**REQUIRED ACTION**
Starting with the line that contains "Given: Open the Build01 build configuration" and stopping after the line that contains "Select the Text", copy the entries below exactly. Include nothing else.

**EXTRACTED ENTRIES**
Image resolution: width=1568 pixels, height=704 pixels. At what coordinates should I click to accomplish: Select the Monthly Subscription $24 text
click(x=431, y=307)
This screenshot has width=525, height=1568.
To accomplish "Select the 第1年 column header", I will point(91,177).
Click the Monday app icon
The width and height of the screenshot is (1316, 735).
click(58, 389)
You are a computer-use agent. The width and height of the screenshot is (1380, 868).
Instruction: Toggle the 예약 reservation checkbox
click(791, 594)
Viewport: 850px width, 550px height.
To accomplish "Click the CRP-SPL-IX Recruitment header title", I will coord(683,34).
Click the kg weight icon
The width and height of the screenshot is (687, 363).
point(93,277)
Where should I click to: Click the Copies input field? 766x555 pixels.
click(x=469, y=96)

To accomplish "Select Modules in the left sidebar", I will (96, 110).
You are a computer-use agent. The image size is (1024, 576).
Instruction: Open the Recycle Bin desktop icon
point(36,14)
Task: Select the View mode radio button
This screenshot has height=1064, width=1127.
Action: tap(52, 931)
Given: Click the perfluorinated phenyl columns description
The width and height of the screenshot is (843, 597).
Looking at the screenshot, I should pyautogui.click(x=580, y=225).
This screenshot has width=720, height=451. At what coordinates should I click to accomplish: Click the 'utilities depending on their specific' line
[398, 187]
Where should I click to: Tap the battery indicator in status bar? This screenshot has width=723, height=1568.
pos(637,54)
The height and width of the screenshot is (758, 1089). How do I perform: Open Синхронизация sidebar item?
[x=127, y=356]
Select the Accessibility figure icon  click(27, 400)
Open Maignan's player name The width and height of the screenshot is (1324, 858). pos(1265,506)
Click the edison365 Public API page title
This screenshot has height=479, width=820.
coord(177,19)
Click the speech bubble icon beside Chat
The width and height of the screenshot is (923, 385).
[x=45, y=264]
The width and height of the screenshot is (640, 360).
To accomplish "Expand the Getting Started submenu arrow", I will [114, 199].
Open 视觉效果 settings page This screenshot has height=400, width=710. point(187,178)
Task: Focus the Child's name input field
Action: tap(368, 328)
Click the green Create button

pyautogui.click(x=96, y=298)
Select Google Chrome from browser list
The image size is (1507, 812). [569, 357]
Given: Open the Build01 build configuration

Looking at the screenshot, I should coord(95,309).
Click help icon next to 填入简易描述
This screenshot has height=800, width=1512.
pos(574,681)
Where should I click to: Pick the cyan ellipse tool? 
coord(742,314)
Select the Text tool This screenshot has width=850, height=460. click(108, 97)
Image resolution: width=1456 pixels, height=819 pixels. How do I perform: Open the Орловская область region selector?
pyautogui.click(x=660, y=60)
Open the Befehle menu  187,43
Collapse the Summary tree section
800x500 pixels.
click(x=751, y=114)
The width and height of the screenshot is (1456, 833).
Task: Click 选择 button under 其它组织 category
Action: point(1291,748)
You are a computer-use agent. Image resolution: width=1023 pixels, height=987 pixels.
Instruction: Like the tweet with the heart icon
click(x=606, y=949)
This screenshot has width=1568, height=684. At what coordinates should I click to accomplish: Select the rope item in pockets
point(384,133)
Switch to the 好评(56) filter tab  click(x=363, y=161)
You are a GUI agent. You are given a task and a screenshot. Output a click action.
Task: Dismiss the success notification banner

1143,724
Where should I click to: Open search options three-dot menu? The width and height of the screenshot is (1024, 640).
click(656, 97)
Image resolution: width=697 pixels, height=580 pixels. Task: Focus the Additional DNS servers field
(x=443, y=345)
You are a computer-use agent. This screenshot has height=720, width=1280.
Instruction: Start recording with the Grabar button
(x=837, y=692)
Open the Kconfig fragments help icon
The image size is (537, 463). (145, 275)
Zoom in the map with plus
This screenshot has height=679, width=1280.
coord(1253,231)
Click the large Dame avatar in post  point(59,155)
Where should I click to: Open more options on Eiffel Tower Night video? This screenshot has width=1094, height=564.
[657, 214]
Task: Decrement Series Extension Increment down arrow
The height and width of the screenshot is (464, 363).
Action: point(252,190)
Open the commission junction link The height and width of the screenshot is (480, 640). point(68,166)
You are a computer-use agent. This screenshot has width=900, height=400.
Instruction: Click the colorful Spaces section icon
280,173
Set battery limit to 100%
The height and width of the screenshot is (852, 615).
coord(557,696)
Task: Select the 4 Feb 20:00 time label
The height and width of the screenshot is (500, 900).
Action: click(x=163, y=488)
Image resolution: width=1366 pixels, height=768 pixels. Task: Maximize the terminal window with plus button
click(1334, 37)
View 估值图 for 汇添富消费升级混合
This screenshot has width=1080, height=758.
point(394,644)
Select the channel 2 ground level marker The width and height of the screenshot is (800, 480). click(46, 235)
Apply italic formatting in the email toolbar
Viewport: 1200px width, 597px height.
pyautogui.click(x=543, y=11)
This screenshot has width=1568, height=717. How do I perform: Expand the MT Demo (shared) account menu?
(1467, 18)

**YOUR RESPONSE**
Given: Open the Build01 build configuration

Looking at the screenshot, I should coord(95,309).
Click help icon next to 填入简易描述
This screenshot has height=800, width=1512.
pos(574,681)
Where should I click to: Pick the cyan ellipse tool? 
coord(742,314)
Select the Text tool This screenshot has width=850, height=460. click(108, 97)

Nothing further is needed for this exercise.